In the cylinder block of the above-mentioned publication, it is required that the threaded holes to which the bolts are fastened to fix the crank caps to the cylinder block be formed in the bulkheads. The threaded holes are formed in each bulkhead in two stages: a drilling of holes before threading; and a thread cutting of the holes in the bulkhead by using a tap.
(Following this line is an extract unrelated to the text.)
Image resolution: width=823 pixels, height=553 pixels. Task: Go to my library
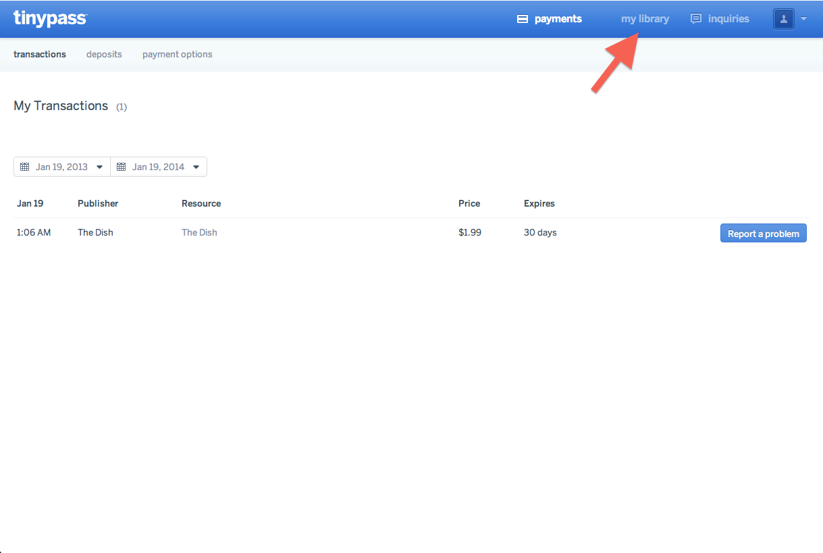(645, 19)
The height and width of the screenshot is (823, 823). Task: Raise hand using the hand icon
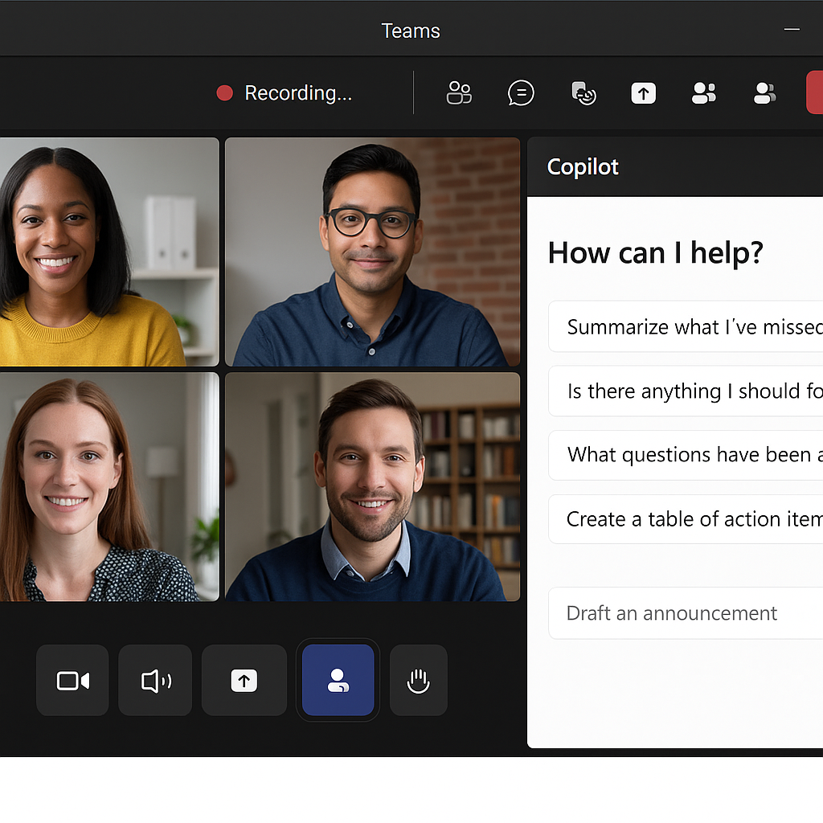418,680

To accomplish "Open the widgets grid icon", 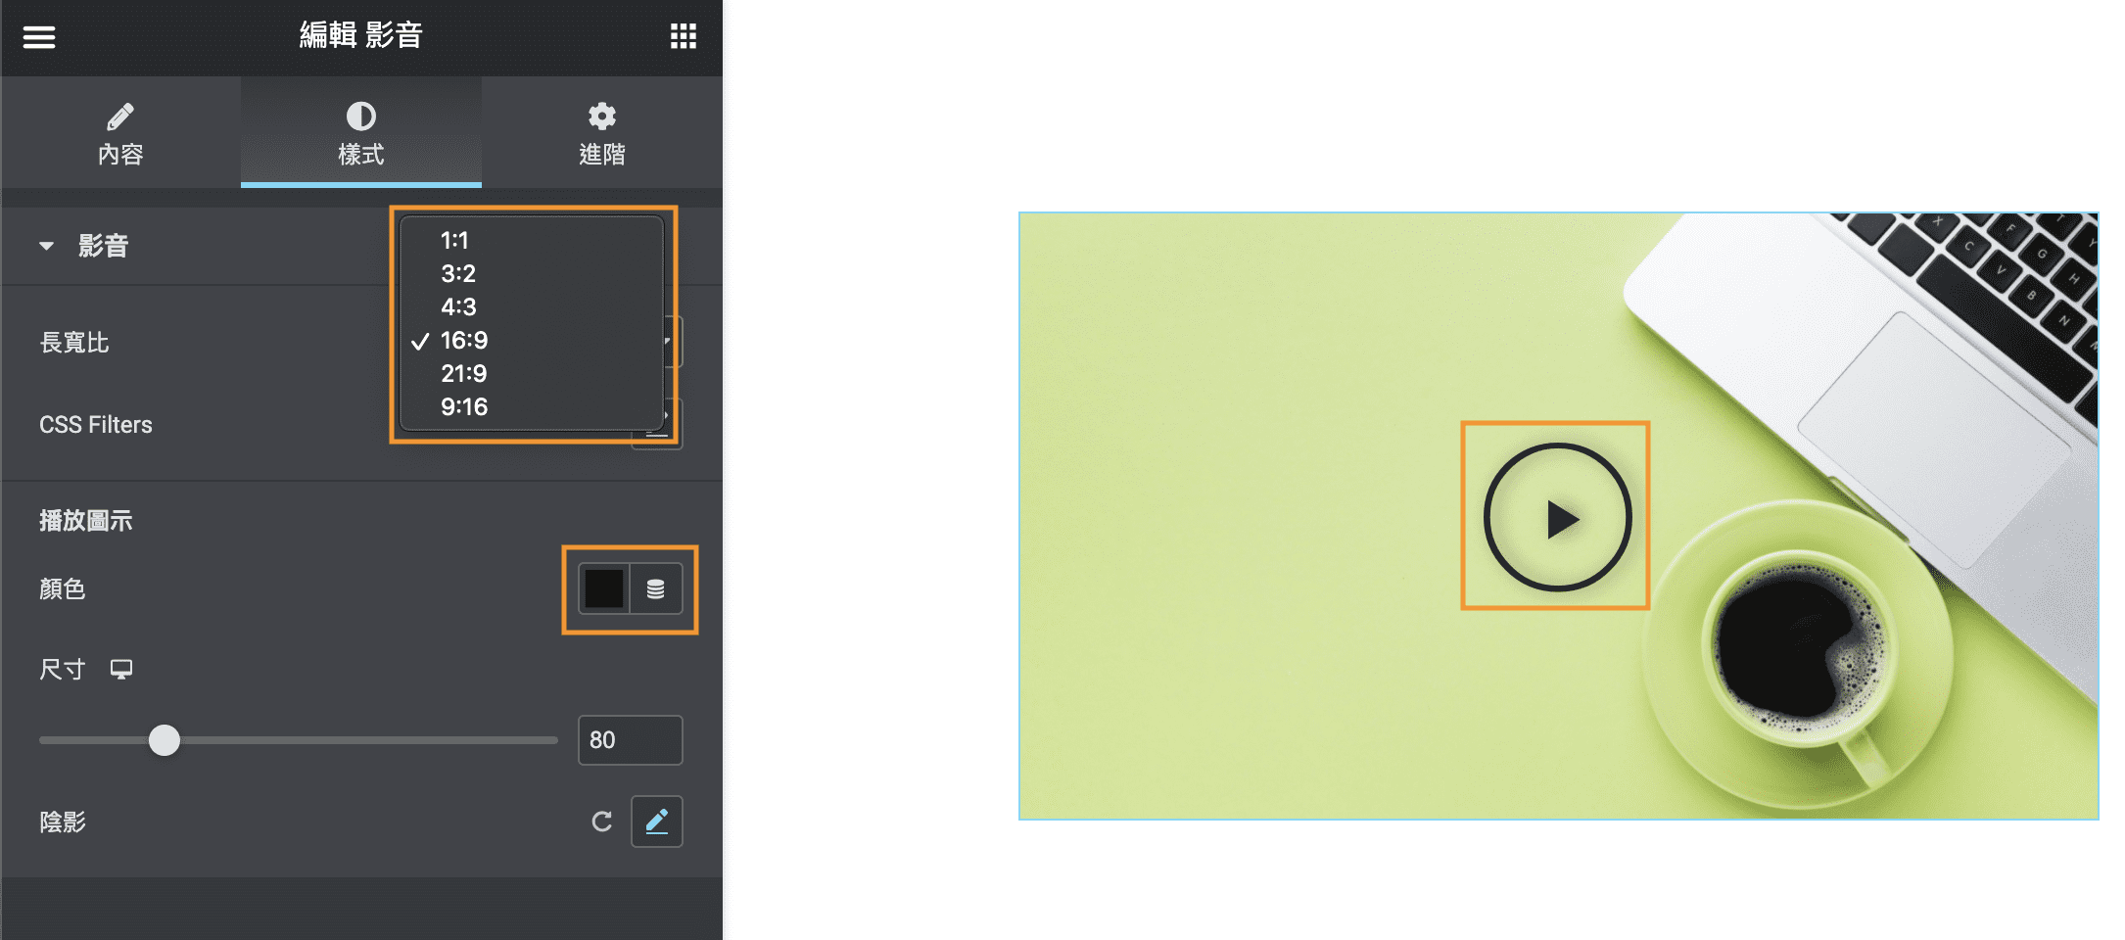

Since the explosive forces and thermal stresses produced during the rotation of the engine are directly applied to the crankshaft provided in the crankcase of the cylinder block, it is necessary to firmly support the crankshaft on the crank journals of the cylinder block. Because of this, a length of the connection between the bolts and the threaded holes in the bulkheads has to be relatively long in order to firmly support the crankshaft on the crank journals. Therefore, it is required that the threaded holes which are relatively deep be formed in the bulkheads.
However, in the cylinder block of the above-mentioned publication, the threaded holes are simply formed as the closed-end holes in the bulkheads. It is difficult to clear away chips produced during the cutting of the threaded holes in the bulkheads. It is difficult to supply a cutting fluid to the threaded holes during the cutting thereof. Therefore, in a case of the cylinder block of the above-mentioned publication, it is very difficult to ensure accurate machining of the threaded holes in the bulkheads.
In a case in which the cylinder block is made from an aluminum alloy in order to provide an engine having a lighter weight, it is more difficult to clear away the chips produced during the cutting of the threaded holes in the bulkheads due to a high toughness of the aluminum alloy.
In order to ensure an accurate machining of the threaded holes in the bulkheads even if the aluminum alloy is used, it is necessary to decrease the cutting speed. If the cutting speed is decreased, the efficiency of the machining for the cylinder block has to be lowered. In particular, when the threaded holes which are relatively deep are formed in the bulkheads, the efficiency of the machining for the cylinder block of the above-mentioned publication will be considerably lowered if the cutting speed is decreased.